Out in the Open
Page 5
They spent the siesta hours beneath the trees, the boy smearing his burns with the transparent jelly from the aloe leaf and the goatherd carving a new wooden hook for the donkey’s cinch strap. Later on, when the sun had lost some of its heat, the old man picked up a sickle and asked the boy to follow him over to a clump of esparto grass growing on the far side of the pond. Before they reached it, though, the boy felt uneasy and stopped. The old man turned, expecting to find the boy behind him. Then, with the sickle in one hand, he beckoned him over. The boy, standing some way off, shook his head. The man shouted:
‘Watch me.’
He crouched down in front of a clump of grass and with two short blows cut off a thick tuft. He held it up so that the boy could see, then put it down at his feet along with the sickle. The goatherd then went back to the camp, and when he passed the boy, told him to make eight or ten bundles of grass and take them over to the alder trees. The boy turned and waited until the old man had disappeared again behind the bulrushes. Then he walked over to the sickle and for a moment contemplated the countryside around him: the little islands of scrub and the stony paths that ran between them. He went hunting for the largest clumps of grass, and when he found what he wanted, set to work. He hadn’t said anything to the goatherd when the latter had shown him how to cut the grass, but this was a job he knew how to do well because, at home, he had always been the one who kept the ground around the house cleared.
The boy concluded his labours as evening was coming on. He gathered up the grass and started carrying it in bundles over to the shade. He left the first bundle next to the goatherd and went back for more. The old man, who was milking a goat, briefly stopped what he was doing, then immediately resumed his work. No thanks, no reward. The law of the plain.

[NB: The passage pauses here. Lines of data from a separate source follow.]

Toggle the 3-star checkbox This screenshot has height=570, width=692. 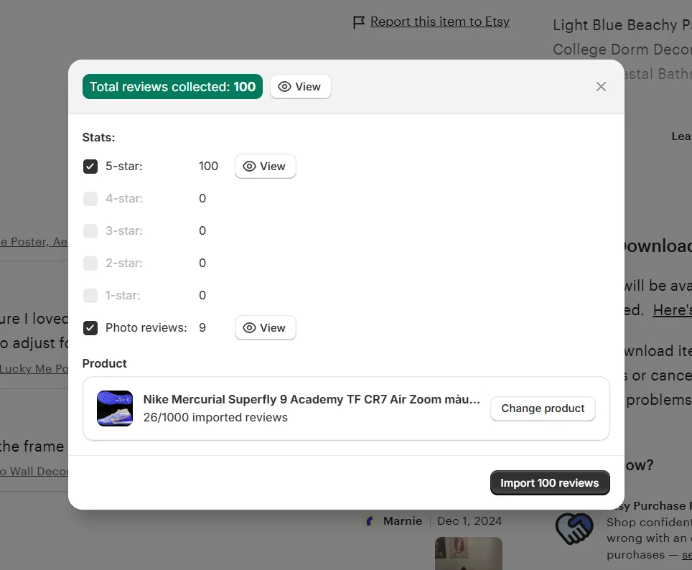tap(90, 231)
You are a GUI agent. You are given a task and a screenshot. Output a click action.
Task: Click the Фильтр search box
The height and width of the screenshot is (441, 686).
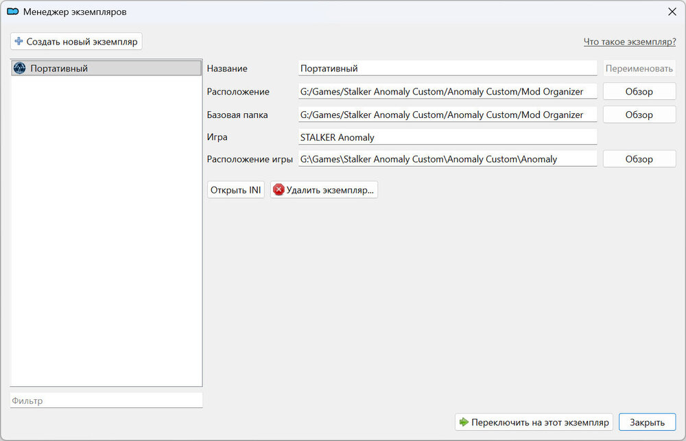[106, 401]
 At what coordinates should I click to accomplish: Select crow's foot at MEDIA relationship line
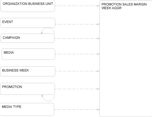(98, 54)
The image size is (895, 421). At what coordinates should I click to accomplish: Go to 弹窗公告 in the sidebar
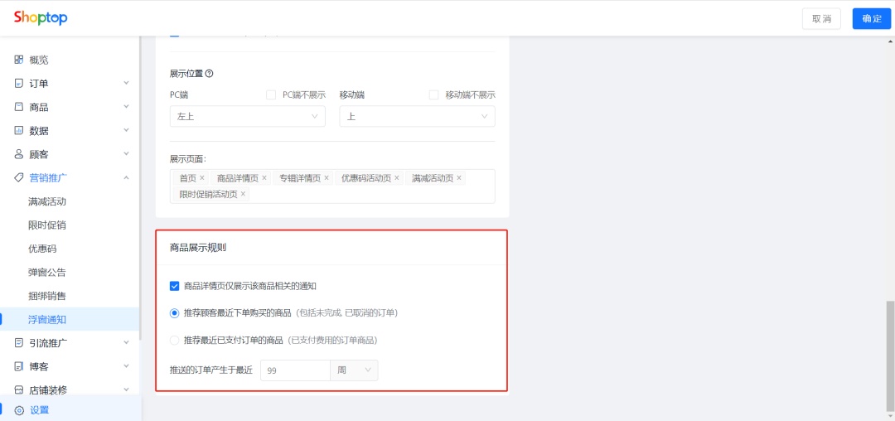(x=46, y=272)
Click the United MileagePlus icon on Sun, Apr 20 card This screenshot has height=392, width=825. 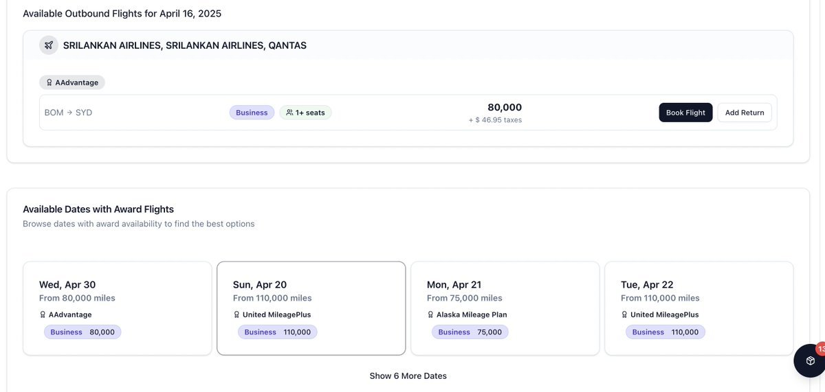237,315
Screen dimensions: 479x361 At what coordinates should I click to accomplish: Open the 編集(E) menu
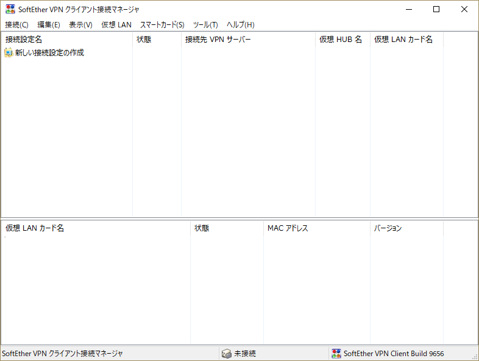pyautogui.click(x=49, y=25)
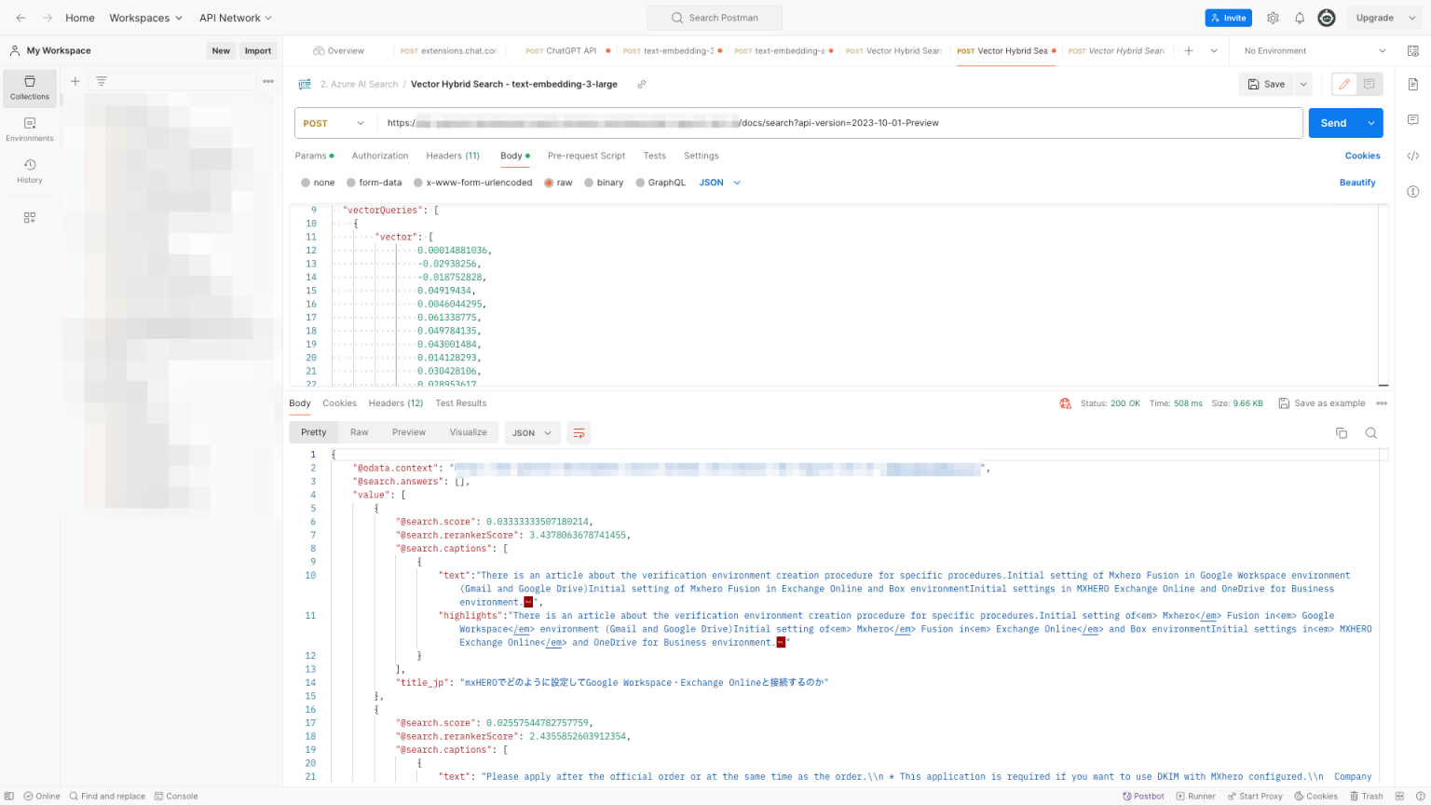Launch the Runner from the status bar
Image resolution: width=1431 pixels, height=805 pixels.
coord(1195,796)
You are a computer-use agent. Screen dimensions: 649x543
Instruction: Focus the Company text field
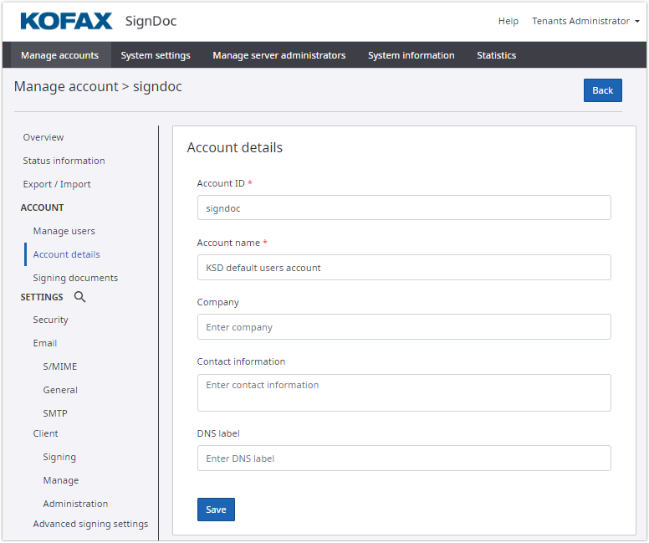coord(404,327)
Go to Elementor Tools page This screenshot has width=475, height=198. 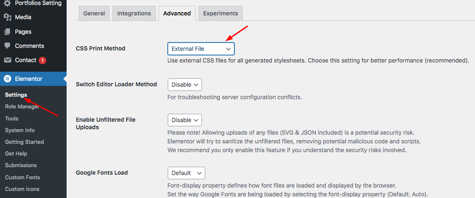tap(12, 119)
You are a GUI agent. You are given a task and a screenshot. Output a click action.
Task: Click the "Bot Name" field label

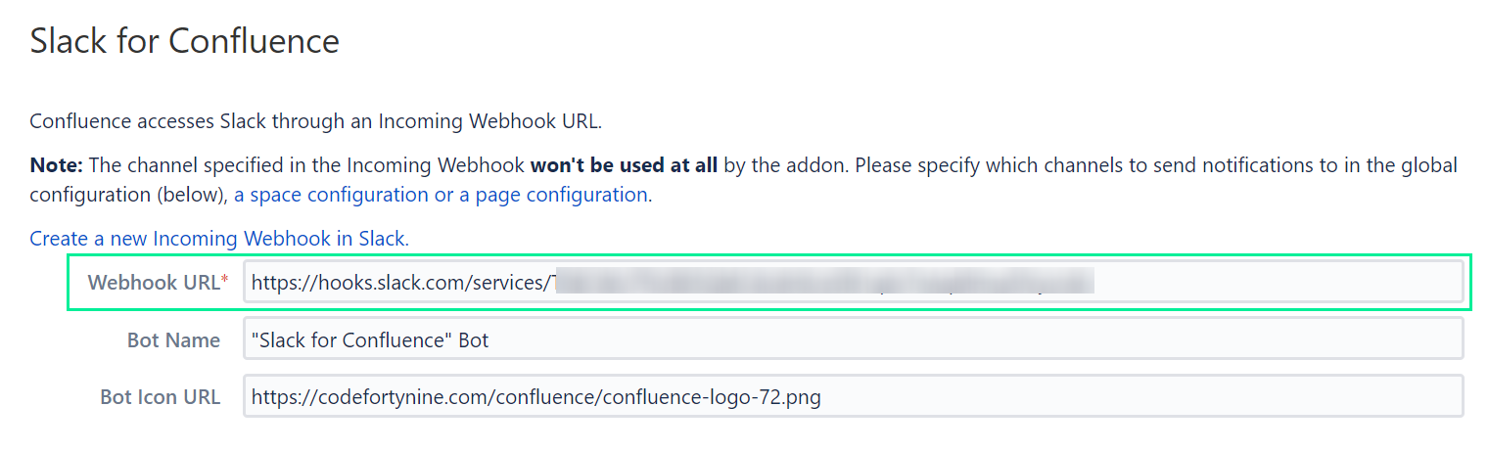pyautogui.click(x=173, y=340)
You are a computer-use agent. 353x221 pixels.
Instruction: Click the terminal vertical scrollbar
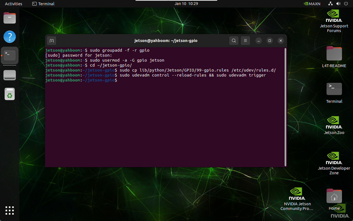click(x=285, y=107)
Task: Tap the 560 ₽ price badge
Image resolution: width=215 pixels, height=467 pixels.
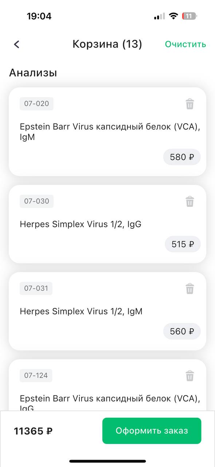Action: tap(182, 331)
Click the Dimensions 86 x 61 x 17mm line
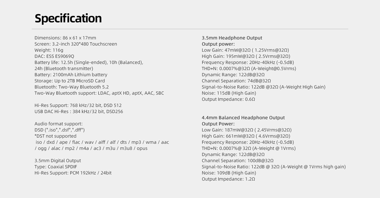 (x=65, y=38)
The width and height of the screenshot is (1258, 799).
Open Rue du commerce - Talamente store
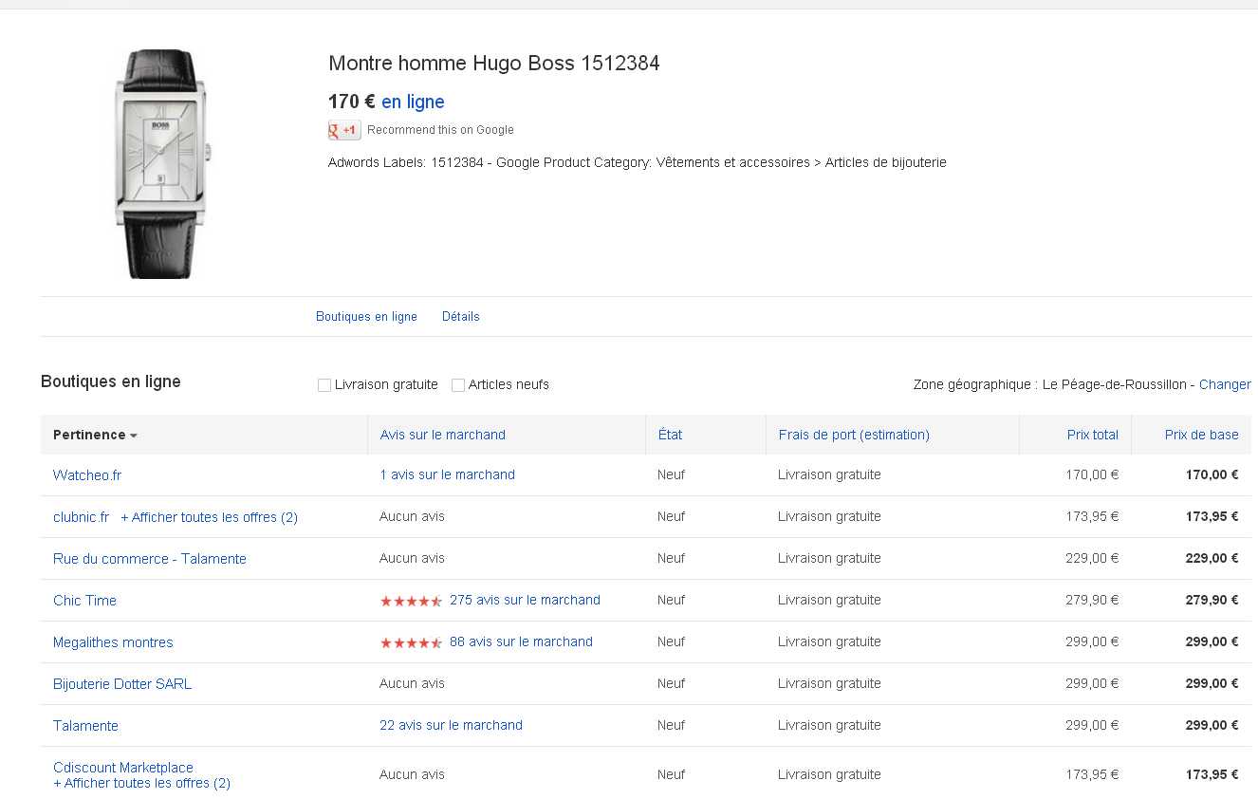click(x=150, y=559)
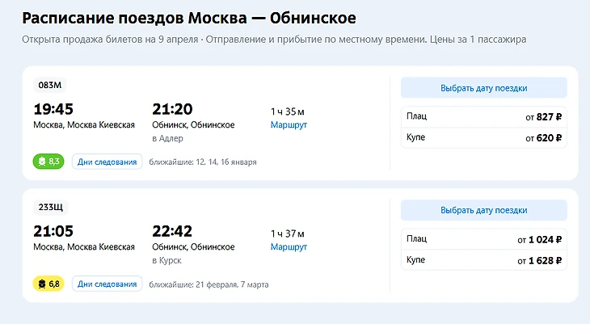
Task: Select Плац fare from 827 ₽
Action: pyautogui.click(x=483, y=117)
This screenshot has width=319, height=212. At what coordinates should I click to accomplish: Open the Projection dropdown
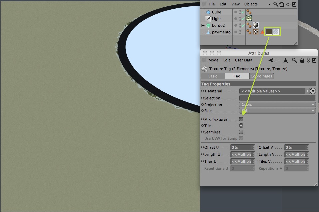277,105
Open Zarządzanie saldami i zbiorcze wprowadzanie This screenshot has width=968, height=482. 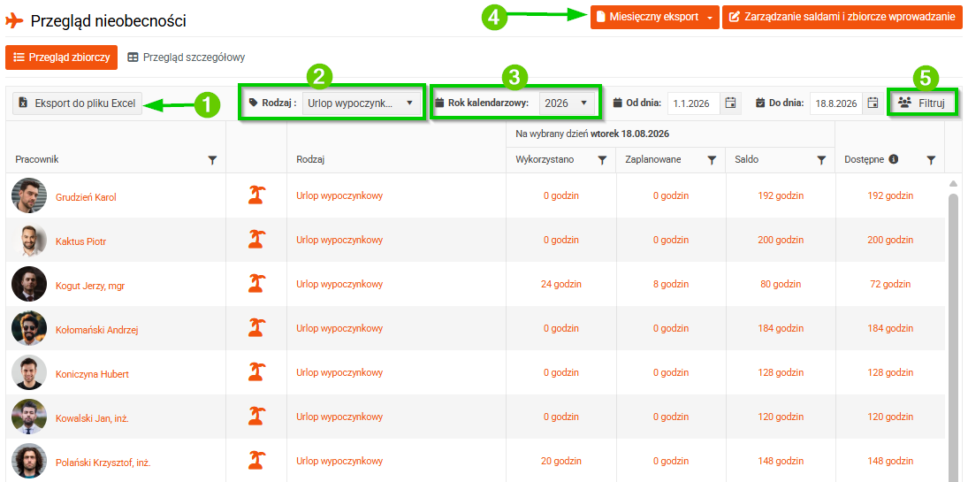842,18
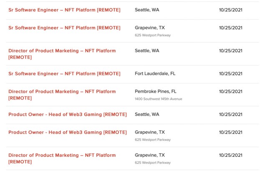Image resolution: width=267 pixels, height=173 pixels.
Task: Open Director of Product Marketing job in Grapevine
Action: pos(62,158)
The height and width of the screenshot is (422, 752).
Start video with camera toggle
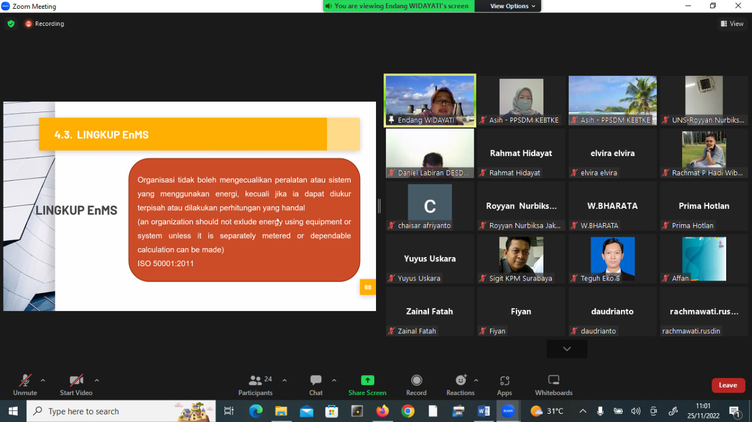(76, 385)
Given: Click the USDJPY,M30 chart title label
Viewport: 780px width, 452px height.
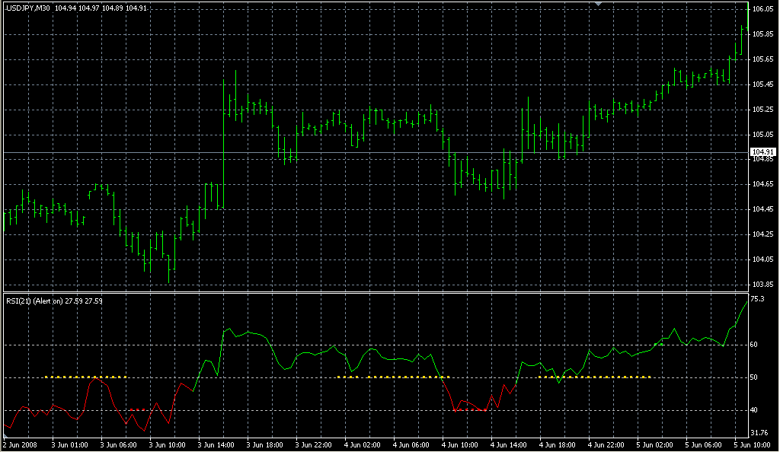Looking at the screenshot, I should pyautogui.click(x=28, y=8).
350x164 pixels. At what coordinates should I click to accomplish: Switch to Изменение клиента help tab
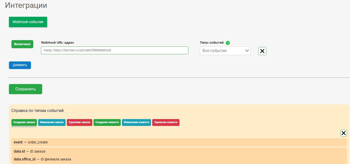point(136,122)
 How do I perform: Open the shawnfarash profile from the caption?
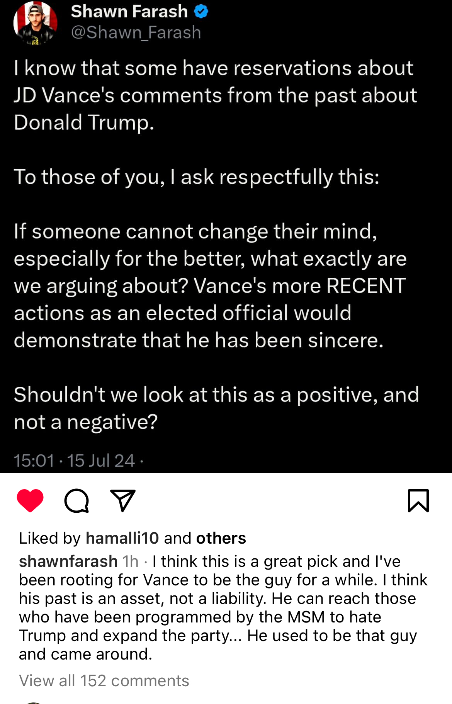point(68,561)
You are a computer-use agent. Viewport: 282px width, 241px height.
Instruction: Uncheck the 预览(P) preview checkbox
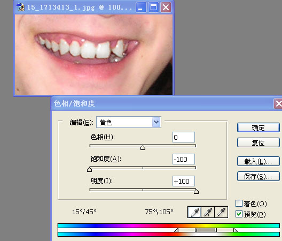(239, 214)
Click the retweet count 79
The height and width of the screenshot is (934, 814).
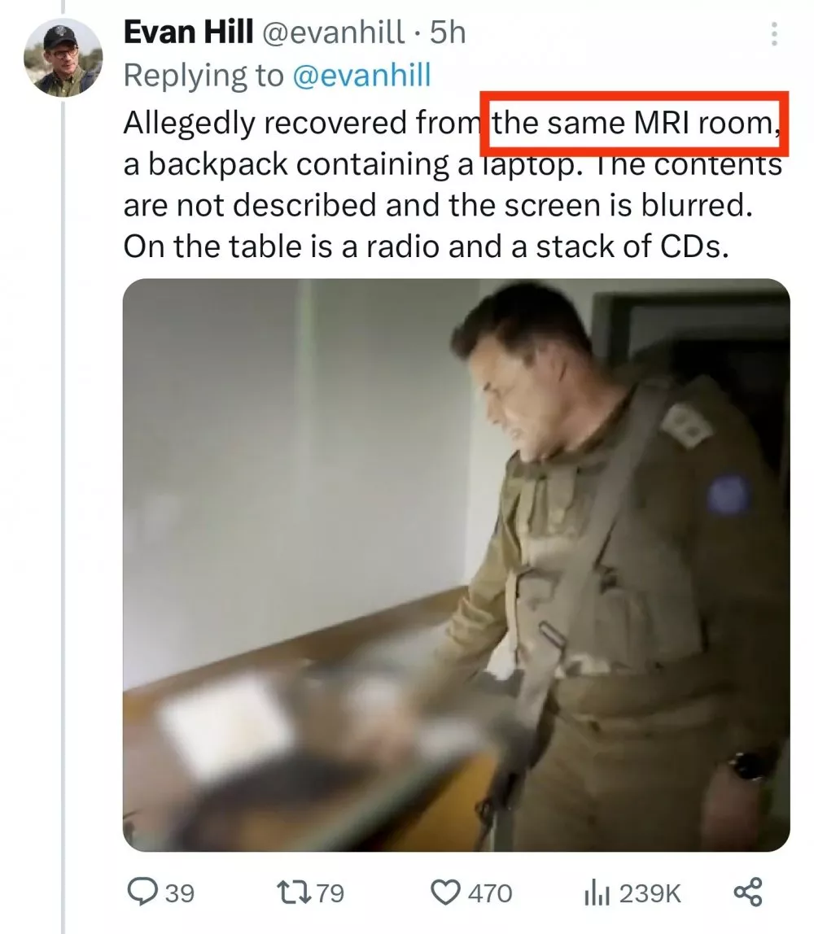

They dined on bread and milk and, afterwards, the boy applied more aloe jelly to his face. He fell asleep watching the goatherd making ropes by plaiting the grass he had cut that afternoon. He didn’t even hear the distant sound of hooves crossing the dark plain. Nor did he see how the goatherd’s hand trembled, startled by this sudden noise cleaving through the arid plain like a stone sword. The only thing he felt, when the time came, was the old man’s boot prodding him in the back and his voice telling him to get up.
He did as he was told, thinking that it must be dawn already and that the goatherd would again have prepared his breakfast for him. He felt around him for the bowl, but the only thing he found was the blanket he had slept on. Everything else, including the bundles of grass, was already loaded onto the donkey.
‘Pick up the blanket. We’re leaving.’
The crescent moon was still only a yellow sliver on the horizon. The old man tugged at the donkey’s bridle and strode off, with the herd following behind. The dog came and went in the darkness, retrieving any stray goats. Clinging to the donkey’s halter, the boy stumbled after them. When they left the encampment in the middle of the night, the boy had assumed they were leaving before dawn in order to avoid the crushing noonday sun. To judge by the route followed on the previous days, the boy had assumed that the old man knew the region well and would again stop at midday beside some copse or stream. But as time passed and the darkness failed to lift and the pace at which they were walking remained undiminished, he realised that they were no longer in pursuit of pastures new.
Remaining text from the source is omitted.